I talked a little about the serendipitous path of EOLYN in my September 12 blog post. Looking at the chain of events that has accompanied the writing of this novel, I'm often tempted to call myself 'lucky' in having the opportunity to publish EOLYN with such a great small press, Hadley Rille. After all, the circumstances just seemed to "come together" in my favor. But calling this all "luck" undermines the importance of the sweat, blood, passion, heartache, time and energy that went into pushing the novel as far as I have. And, as a colleague of mine once said, "Not everyone knows what to do with their luck."
I read a study once (and the scientist in me is embarassed to say I can't remember where) that compared individuals who considered themselves 'lucky' with persons who considered themselves 'unlucky'. It would probably come as no surprise to you that neither group was more likely to win the lottery.
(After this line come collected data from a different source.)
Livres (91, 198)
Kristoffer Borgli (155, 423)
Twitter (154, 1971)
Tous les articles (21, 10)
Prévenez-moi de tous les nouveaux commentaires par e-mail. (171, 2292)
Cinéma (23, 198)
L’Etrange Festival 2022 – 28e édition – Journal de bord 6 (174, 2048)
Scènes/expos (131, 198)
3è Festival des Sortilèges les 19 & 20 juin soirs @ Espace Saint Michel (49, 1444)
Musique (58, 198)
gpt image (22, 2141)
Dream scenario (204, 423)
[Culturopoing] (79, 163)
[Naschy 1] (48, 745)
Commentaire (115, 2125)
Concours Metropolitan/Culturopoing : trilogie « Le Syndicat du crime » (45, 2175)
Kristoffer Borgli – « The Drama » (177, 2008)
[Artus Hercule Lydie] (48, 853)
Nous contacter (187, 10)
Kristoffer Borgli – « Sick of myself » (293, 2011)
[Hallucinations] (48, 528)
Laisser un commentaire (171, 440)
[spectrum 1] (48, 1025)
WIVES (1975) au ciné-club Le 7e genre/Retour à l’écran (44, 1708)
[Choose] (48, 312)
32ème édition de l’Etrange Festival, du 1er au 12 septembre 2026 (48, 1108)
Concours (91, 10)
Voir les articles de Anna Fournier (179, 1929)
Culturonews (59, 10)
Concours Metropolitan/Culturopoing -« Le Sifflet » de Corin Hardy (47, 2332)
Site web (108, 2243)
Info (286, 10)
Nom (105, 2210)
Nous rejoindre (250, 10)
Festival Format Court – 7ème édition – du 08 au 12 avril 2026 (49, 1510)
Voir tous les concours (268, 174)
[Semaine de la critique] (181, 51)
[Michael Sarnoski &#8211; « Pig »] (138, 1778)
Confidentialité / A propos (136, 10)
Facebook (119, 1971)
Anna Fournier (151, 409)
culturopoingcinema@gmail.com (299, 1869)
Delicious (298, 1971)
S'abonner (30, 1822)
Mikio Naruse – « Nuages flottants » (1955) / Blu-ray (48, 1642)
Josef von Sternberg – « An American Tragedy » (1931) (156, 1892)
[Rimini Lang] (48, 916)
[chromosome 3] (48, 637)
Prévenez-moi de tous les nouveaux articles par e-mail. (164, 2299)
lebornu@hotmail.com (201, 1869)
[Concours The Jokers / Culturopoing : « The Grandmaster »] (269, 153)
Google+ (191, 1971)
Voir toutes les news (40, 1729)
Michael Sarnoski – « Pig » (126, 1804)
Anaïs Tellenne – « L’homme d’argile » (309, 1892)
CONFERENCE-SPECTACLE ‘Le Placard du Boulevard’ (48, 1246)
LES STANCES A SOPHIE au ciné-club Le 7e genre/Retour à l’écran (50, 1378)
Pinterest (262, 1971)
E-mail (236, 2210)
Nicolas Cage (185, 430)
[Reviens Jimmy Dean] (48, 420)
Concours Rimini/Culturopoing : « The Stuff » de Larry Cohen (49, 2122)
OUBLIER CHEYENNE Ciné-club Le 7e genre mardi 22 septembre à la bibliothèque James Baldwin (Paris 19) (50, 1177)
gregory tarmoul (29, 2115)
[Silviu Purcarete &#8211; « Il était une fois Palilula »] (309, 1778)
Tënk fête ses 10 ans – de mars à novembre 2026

However, 'lucky' and 'unlucky' people responded to similar tasks in different ways. For example, in one study the researchers asked the participants to determine the total number of ads in a section of newspaper. People who considered themselves "lucky" were significantly more likely to notice that on page 4 there was an ad that said, "There are 27 ads in this newspaper. You can stop counting now." People who considered themselves "unlucky", on the other hand, were more likely to not notice this message and continued to count all the ads. So "luck", it seems, is not so much an external force as an internal capacity to recognize opportunity and take advantage of it.
Serendipity -- which I will now define as the presence of coincidence in our lives -- is an ongoing theme in my novel. Eolyn, Akmael and the people they interact with are connected through numerous coincidences that weave many disparate stories into a single organic whole. Is this due to the intervention of the gods, or is it just the way things work in a realistic universe? Neither Eolyn nor Akmael spend much time contemplating the power of coincidence, except in key moments toward the end of the novel, but the reader will see this as a clear force in their lives, a force that sometimes works in their favor -- becoming what we would call 'luck' -- and sometimes does not, resulting in some very bad luck indeed.
Wishing all of you a very serendipitous week, in the very best sense of the word.
Today's image is "The Crystal Ball" by John William Waterhouse.